Output as a JSON list of strings the lines of the material that start at the line containing "coordinates (298, 168)." and end at the line containing "pyautogui.click(x=238, y=599)", both included, with one string per line and no blank lines.
═══ Entries shown
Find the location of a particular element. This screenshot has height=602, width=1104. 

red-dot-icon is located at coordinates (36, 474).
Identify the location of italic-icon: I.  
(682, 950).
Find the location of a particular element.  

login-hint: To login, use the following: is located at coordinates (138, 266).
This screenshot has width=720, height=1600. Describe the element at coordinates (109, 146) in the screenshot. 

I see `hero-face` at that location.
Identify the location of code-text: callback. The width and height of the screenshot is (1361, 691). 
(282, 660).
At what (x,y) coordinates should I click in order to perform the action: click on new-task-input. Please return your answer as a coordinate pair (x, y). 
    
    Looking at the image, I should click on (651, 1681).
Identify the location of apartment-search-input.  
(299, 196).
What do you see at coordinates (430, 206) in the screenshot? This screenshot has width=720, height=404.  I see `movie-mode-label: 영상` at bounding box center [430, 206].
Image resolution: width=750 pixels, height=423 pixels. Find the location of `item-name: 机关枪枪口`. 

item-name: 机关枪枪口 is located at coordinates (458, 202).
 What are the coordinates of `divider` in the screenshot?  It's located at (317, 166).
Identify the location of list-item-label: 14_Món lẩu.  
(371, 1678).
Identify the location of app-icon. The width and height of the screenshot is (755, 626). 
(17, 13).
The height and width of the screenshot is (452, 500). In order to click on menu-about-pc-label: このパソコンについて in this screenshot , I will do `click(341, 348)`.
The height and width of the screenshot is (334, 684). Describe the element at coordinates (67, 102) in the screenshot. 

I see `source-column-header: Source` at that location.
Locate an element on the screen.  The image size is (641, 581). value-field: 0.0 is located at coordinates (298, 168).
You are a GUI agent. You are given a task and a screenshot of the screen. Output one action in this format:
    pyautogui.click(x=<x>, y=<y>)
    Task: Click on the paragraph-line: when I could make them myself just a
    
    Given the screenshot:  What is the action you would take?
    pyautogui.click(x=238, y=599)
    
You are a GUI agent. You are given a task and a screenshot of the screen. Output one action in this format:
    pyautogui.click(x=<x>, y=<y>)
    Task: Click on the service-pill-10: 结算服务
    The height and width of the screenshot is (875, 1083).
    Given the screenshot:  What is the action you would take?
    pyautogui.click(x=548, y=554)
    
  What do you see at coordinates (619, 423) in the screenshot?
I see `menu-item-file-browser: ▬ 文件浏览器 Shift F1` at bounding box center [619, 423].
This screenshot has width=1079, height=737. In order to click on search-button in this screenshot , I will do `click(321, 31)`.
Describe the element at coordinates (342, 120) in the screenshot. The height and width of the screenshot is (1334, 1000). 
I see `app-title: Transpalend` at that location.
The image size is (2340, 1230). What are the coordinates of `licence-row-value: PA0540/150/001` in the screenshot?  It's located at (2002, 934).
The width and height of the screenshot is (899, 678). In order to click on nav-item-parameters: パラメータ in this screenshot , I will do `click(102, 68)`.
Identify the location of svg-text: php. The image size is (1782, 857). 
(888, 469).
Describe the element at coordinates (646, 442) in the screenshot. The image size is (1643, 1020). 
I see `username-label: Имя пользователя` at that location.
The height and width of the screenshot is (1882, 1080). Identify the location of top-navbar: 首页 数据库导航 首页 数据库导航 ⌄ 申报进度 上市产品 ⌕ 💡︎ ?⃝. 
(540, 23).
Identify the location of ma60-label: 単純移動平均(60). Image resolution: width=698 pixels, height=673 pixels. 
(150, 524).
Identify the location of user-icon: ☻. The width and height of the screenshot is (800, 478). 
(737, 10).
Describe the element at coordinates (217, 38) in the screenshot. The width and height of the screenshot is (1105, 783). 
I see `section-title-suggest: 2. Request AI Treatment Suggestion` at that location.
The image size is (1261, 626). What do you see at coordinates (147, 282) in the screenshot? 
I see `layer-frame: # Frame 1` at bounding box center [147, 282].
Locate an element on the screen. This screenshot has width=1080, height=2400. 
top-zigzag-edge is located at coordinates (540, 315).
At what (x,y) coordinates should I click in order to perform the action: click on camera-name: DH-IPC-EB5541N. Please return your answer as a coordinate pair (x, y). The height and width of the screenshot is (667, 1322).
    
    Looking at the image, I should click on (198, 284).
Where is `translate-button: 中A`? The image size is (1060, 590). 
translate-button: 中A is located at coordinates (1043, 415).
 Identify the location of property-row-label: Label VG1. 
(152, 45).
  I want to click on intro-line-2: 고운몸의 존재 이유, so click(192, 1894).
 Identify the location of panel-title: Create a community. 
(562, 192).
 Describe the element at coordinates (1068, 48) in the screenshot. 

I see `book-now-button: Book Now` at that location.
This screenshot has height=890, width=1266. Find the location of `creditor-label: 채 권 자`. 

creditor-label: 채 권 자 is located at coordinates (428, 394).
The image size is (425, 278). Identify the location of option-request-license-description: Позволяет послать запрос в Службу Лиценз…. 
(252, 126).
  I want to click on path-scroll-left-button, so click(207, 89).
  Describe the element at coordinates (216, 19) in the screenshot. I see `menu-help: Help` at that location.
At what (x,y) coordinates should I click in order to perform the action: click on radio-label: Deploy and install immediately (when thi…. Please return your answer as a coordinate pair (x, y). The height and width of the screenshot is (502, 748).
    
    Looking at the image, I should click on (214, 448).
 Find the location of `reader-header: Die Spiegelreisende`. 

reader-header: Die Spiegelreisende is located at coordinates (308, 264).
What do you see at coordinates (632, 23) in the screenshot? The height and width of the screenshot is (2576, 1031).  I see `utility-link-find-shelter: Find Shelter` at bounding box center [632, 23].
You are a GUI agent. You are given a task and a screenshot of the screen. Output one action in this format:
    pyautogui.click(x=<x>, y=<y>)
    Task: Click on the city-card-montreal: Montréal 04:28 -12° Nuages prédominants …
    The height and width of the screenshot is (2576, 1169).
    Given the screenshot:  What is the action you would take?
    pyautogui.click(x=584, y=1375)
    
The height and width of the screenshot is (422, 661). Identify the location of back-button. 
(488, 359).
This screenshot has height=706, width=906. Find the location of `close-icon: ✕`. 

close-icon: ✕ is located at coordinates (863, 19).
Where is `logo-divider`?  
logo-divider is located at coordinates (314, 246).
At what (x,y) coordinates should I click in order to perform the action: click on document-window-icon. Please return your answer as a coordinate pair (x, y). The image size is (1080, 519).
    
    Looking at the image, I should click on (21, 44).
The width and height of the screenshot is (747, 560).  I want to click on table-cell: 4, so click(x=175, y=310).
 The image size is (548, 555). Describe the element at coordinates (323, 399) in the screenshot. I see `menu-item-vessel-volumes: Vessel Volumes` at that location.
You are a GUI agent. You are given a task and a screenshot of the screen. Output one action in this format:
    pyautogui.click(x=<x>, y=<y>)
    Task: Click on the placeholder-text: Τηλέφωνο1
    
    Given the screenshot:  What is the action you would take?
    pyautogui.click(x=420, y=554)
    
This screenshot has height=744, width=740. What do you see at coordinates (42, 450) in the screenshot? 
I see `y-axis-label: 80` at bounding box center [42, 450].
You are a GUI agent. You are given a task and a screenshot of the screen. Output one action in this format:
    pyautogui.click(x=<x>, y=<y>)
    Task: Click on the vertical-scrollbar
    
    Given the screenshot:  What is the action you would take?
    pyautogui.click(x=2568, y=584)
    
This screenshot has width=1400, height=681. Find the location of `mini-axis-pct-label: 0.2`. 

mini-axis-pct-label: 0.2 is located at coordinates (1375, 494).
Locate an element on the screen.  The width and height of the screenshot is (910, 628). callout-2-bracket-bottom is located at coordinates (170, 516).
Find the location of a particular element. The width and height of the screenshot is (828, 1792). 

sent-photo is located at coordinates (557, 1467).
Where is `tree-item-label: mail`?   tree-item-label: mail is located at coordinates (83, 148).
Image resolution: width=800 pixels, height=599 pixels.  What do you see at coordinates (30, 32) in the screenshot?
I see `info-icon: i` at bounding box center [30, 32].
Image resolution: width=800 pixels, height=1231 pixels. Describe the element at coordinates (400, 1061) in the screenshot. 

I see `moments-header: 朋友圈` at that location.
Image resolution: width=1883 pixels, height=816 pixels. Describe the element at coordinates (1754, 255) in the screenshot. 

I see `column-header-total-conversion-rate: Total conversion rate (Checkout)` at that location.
══════
◆ **Reply to the exercise**:
[
  "Locate an element on the screen.  The image size is (641, 581). value-field: 0.0 is located at coordinates (298, 168).",
  "You are a GUI agent. You are given a task and a screenshot of the screen. Output one action in this format:",
  "    pyautogui.click(x=<x>, y=<y>)",
  "    Task: Click on the paragraph-line: when I could make them myself just a",
  "    Given the screenshot:  What is the action you would take?",
  "    pyautogui.click(x=238, y=599)"
]